April 13, 2007

La frontera

Las ventajas de vivir cerca de una frontera pueden ser varias, Ensenada por ejemplo se encontraba a 45 minutos de San Diego, aunque la travesía algunas veces no era tan agradable y rápida. Enschede se encuentra a 20 minutos de Alemania y lo mejor no hay que hacer fila para cruzar la frontera.

Enschede era una ciudad cuya economía estaba dictada por los productos textiles, pero por cuestiones de economía tuvo que cambiar de giro modernizarse, ahora es una ciudad que vive del estudiante y del comercio, muchos alemanes vienen a los mercados y ofertas de fin de semana de esta ciudad.

La cuidad Alemana mas cercana a Enschede es Gronau, de aproximadamente las mismas proporciones y numero de habitantes. A ella puede uno ir en autobús, auto o bicicleta y como sabrán las rutas están bien marcadas y diseñadas, así que el viaje se hace más placentero.

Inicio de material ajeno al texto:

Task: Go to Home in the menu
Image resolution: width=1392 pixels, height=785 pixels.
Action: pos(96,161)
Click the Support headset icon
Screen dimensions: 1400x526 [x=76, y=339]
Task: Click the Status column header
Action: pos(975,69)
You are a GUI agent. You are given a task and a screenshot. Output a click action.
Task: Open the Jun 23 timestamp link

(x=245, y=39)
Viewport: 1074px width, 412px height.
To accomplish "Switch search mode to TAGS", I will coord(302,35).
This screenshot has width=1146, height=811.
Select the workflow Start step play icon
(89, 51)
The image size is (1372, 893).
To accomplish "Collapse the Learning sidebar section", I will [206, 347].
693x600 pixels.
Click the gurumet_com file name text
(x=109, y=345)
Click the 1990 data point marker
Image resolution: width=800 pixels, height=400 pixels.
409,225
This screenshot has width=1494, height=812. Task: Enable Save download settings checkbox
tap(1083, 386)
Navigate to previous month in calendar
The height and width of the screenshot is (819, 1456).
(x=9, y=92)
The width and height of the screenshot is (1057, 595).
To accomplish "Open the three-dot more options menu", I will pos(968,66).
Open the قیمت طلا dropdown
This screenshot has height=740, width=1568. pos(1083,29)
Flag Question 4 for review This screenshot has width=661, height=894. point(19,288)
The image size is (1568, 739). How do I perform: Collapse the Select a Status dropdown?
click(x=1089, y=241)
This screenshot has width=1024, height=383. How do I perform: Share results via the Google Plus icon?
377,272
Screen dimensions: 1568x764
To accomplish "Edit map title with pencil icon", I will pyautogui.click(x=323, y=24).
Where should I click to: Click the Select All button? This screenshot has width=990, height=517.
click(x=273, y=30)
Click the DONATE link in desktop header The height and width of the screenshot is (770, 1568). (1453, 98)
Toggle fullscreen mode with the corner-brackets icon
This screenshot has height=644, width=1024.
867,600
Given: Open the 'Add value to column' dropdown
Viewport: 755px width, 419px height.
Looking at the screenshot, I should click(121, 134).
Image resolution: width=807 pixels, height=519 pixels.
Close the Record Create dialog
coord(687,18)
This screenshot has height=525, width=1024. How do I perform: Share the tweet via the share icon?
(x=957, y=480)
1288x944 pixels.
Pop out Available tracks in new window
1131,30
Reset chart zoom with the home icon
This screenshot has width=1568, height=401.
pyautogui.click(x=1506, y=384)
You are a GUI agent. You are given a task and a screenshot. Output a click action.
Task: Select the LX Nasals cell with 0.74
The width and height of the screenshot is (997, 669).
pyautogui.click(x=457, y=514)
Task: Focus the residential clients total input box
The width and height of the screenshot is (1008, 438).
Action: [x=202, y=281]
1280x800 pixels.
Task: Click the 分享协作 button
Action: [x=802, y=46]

La ciudad es típica de esta parte de Europa, rodeada por un periférico que comunica a toda la ciudad con varias entradas, con canales que cruzan y cortan las calles y grandes extensiones de áreas verdes, en su mayoría parques y áreas agrícolas que quedaron atrapadas en la ciudad y se niegan a urbanizarse.

Como los domingos son para dedicarse al esparcimiento, la convivencia familiar Gronau cuenta en pleno centro de la ciudad con un parque el cual cuenta con una torre que alguna vez formo parte de una fábrica, decidieron mantenerla para usarla como pared artificial para escalar, instrumentos musicales autodidactas para los niños, y una montaña artificial para que chicos y grandes se deslicen desde la cima.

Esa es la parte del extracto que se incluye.